Discussion on: I was paying 3x too much for AI APIs. Here's what I changed.

View post

This resonates. There's something quietly humbling about realizing you've been using a scalpel to spread butter.

The part that stuck with me isn't the caching or the prompt trimming—though both are solid—it's the psychological layer of it. We default to the "best" model not because we've evaluated the task, but because using the flagship feels like we're doing better work. There's a weird, subconscious prestige tied to picking GPT-4o or Sonnet, even when the output is functionally identical. It's like driving a sports car to check the mail.

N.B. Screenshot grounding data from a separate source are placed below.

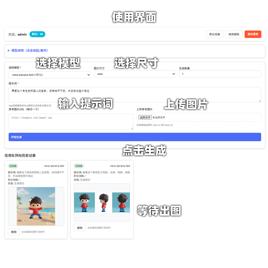Click the 参考图片URL text area
This screenshot has width=268, height=268.
[x=71, y=122]
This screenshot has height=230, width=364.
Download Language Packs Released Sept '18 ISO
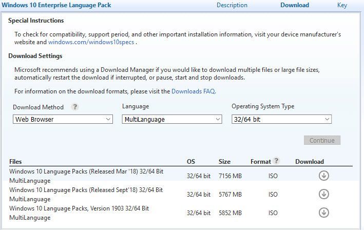[323, 194]
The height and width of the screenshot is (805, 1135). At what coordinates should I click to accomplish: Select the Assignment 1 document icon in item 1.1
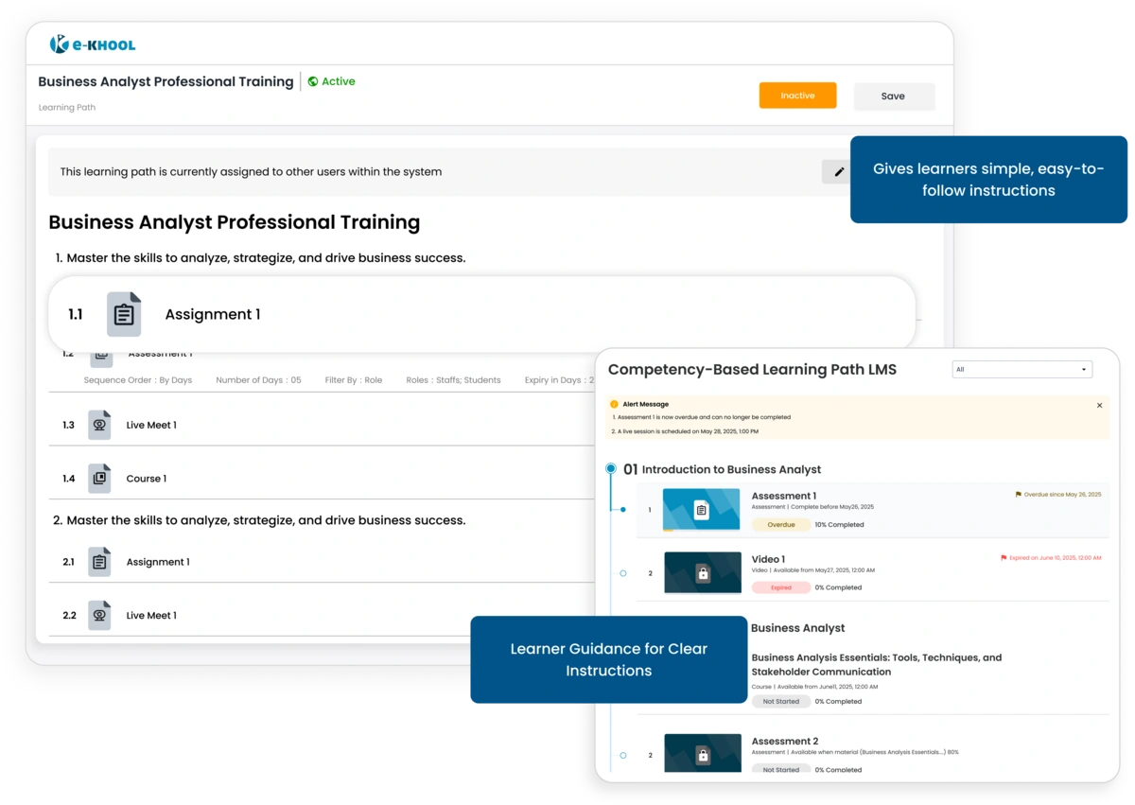[x=124, y=313]
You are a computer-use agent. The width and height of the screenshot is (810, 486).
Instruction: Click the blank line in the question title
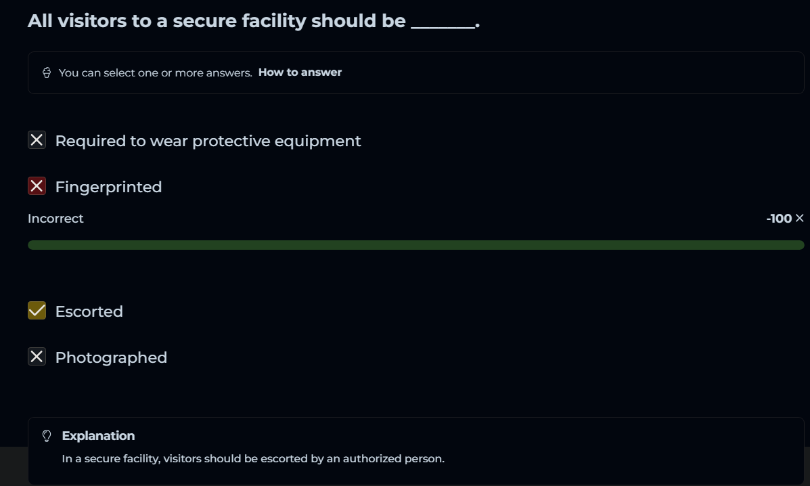[443, 22]
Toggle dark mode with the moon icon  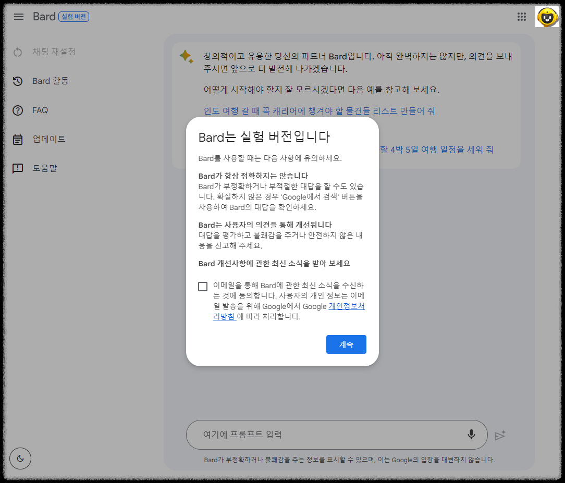click(20, 458)
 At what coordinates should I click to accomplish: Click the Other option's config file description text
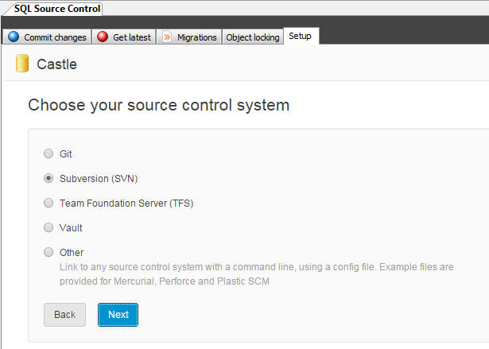(256, 274)
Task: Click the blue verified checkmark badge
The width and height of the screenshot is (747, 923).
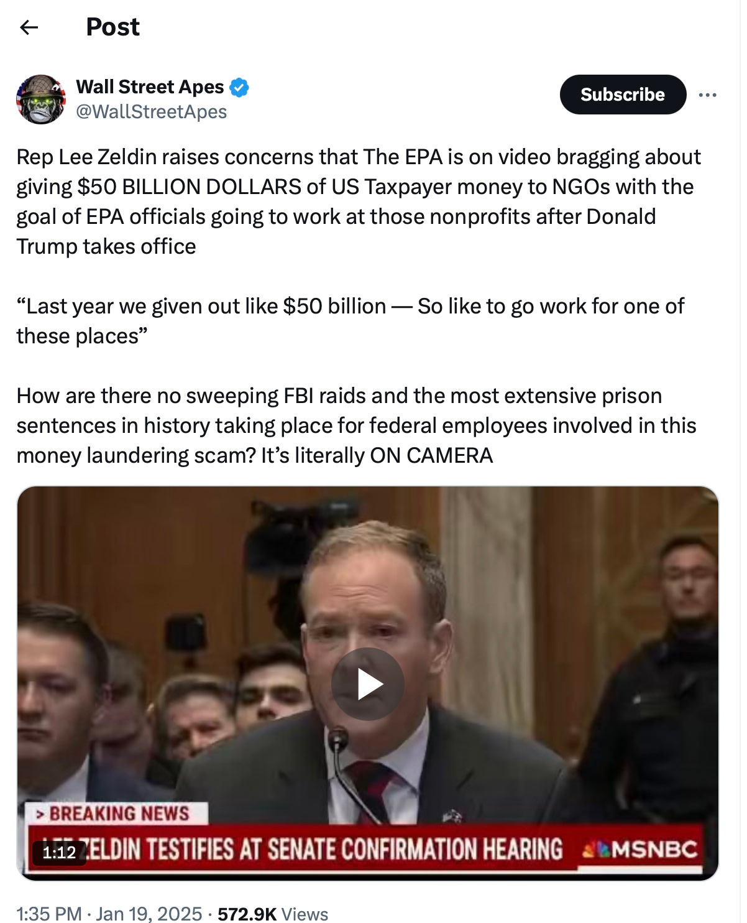Action: pos(239,88)
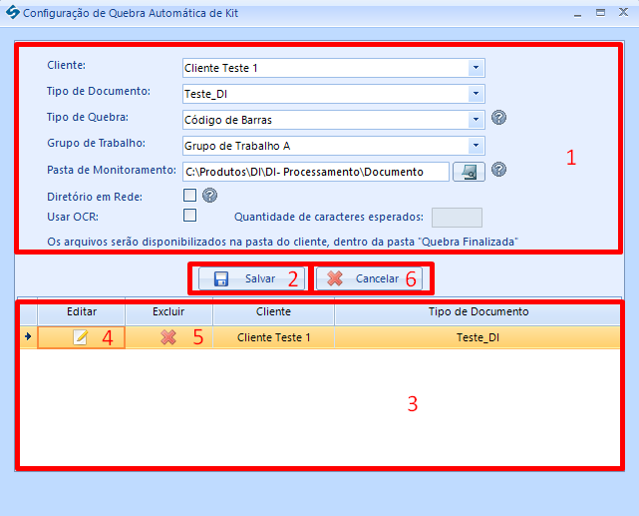This screenshot has width=639, height=516.
Task: Click the application logo icon in the title bar
Action: (x=12, y=14)
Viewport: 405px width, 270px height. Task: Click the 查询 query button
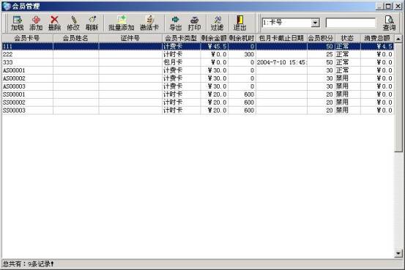(x=389, y=23)
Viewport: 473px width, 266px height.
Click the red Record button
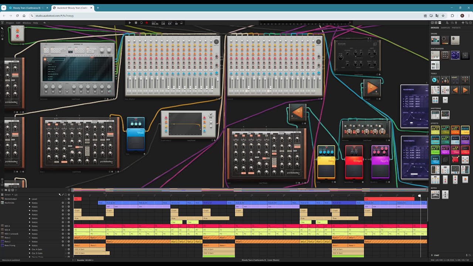pyautogui.click(x=147, y=23)
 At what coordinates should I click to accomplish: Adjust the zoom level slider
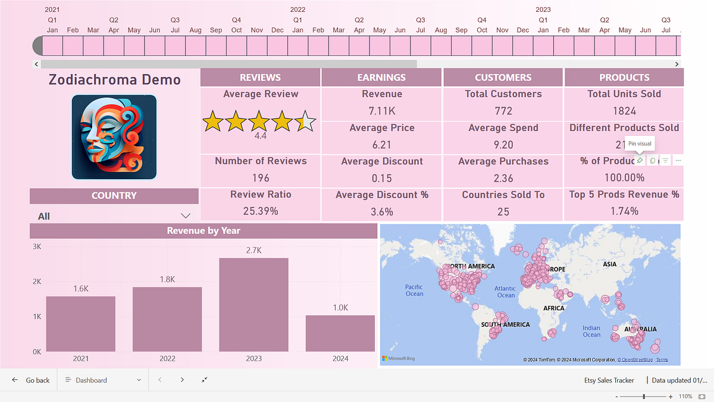[644, 396]
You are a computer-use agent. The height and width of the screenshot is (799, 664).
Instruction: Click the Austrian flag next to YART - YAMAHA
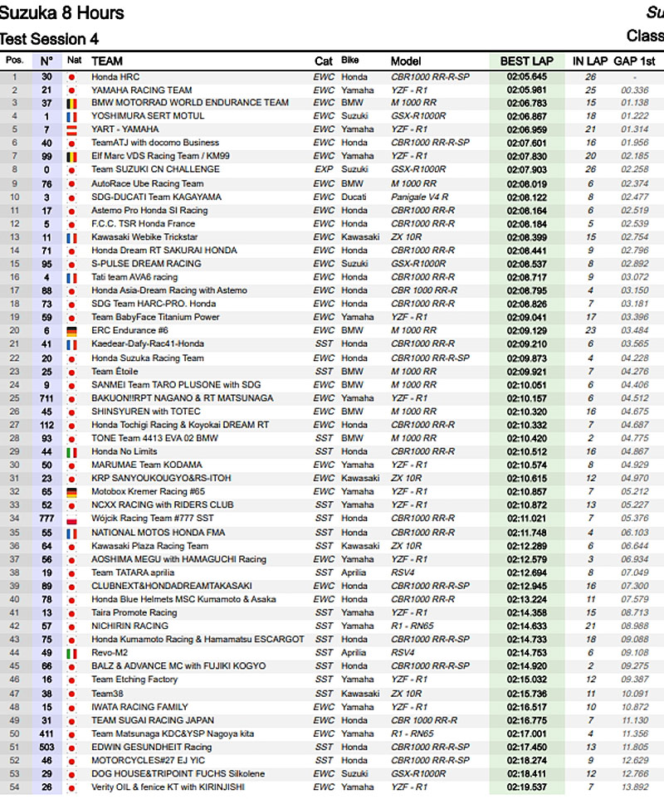(73, 130)
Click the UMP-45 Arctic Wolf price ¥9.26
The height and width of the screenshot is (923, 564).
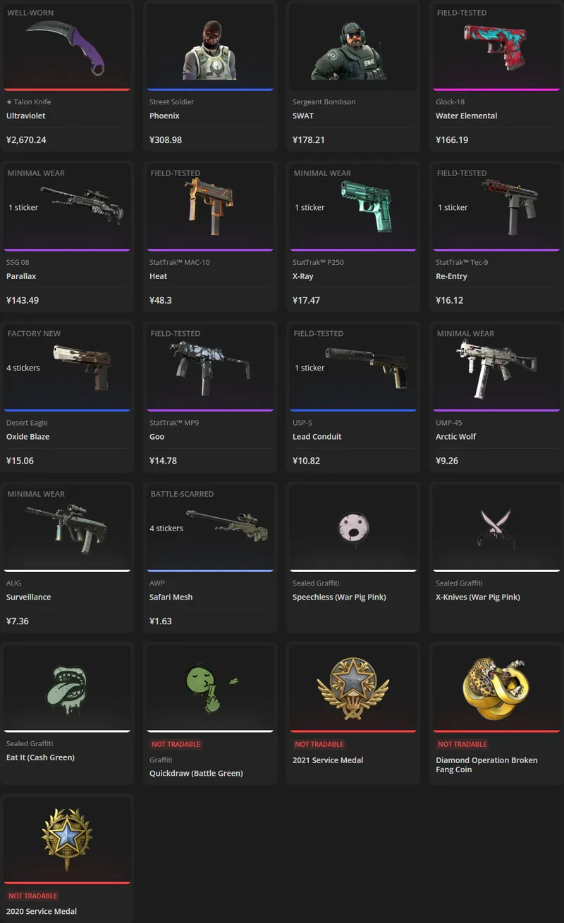(447, 461)
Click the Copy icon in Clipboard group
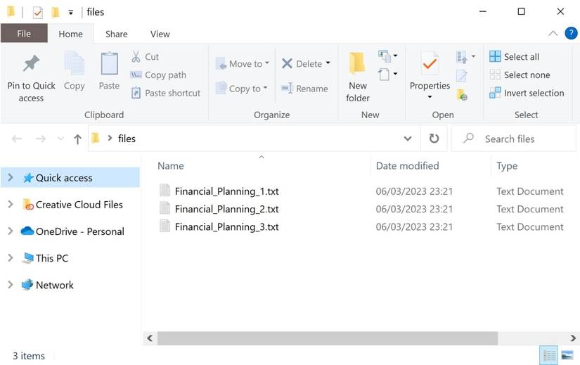This screenshot has width=580, height=365. coord(74,63)
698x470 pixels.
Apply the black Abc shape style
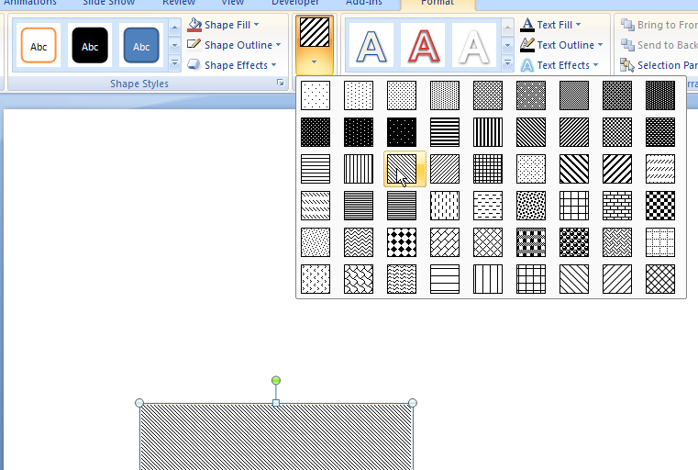(90, 46)
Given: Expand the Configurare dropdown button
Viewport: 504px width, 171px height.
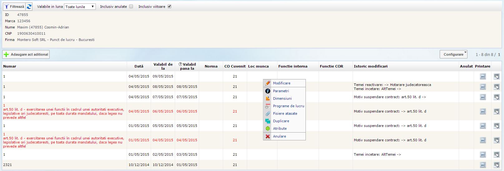Looking at the screenshot, I should [x=453, y=54].
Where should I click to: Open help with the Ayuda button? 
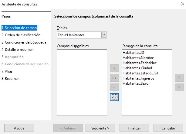19,128
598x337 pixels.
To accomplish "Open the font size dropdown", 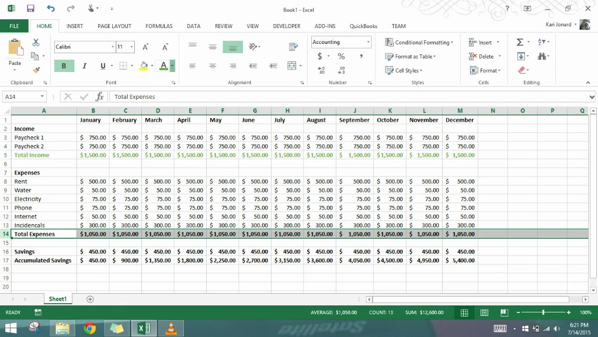I will tap(131, 47).
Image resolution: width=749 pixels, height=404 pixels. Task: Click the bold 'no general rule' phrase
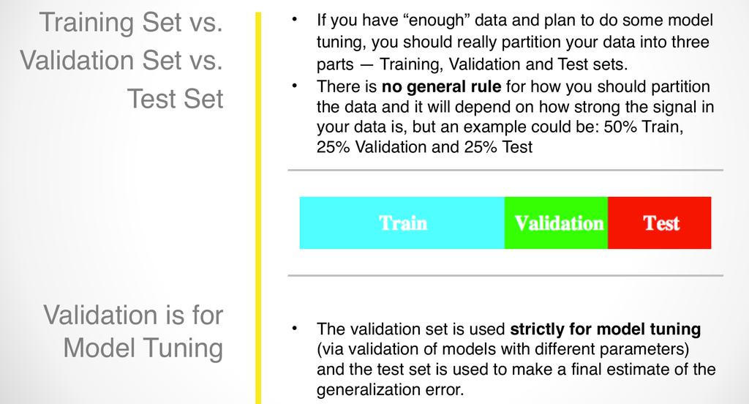pos(441,86)
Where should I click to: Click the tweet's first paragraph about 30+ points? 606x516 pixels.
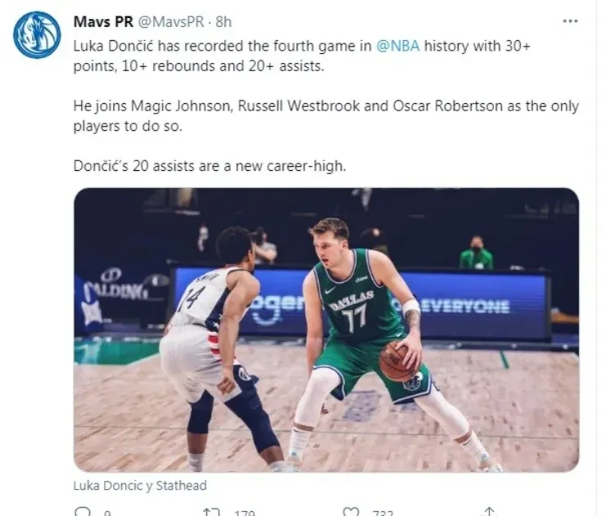301,56
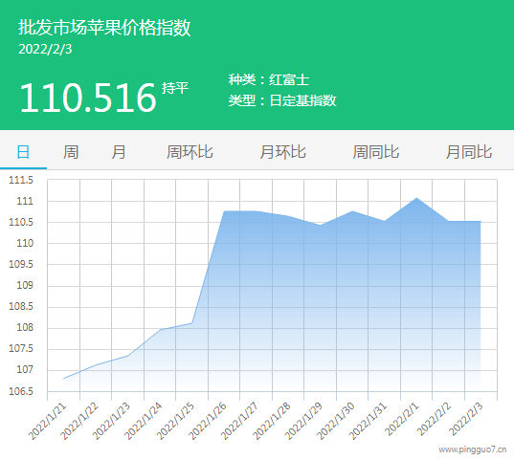
Task: Select the 周环比 tab
Action: click(190, 152)
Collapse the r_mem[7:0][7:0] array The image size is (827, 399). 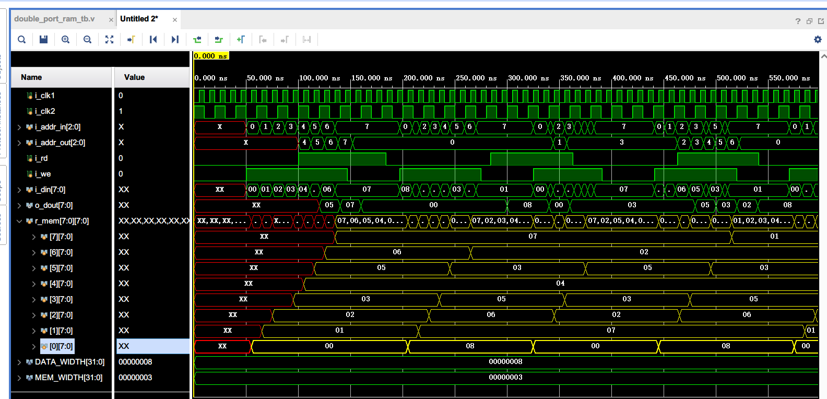point(19,221)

Your rule about "transform this text a little" is a good heuristic. It makes me wonder how many of my own API calls are just glorified sed commands with a polite voice attached. We've gotten so good at offloading thinking to the cloud that we forgot some things just need a blunt instrument, not a philosopher.

Curious—did you notice any change in your own writing or code once you stopped expecting the model to handle all the nuance? I found that when I switched to cheaper models, I started being more precise with my prompts because I couldn't lean on the model's raw intelligence to fill in my vague gaps. It was an accidental discipline.

Phillip Tori • Apr 23

Yeah this is exactly it. The accidental discipline part hits.

Once I stopped throwing everything at Sonnet I realized how much of my prompting was basically "here's a vibe, figure out what I mean." The flagship models were papering over my
own laziness. I'd write something ambiguous, the model would pick a reasonable interpretation, and I'd feel like it understood me. What actually happened was I got away with underspecifying. Cheaper models break that spell fast. When the reply is technically correct but obviously not what you meant, you sit there annoyed for a second before realizing the prompt could have meant three different things. That's a you problem, not a model problem.

The carryover into other writing was unexpected. I started catching the same vagueness in PR comments and in my own docs. When you've been forced to spell out exactly what "clean this up" means for a small model, you notice how often you're asking humans to do the same guessing.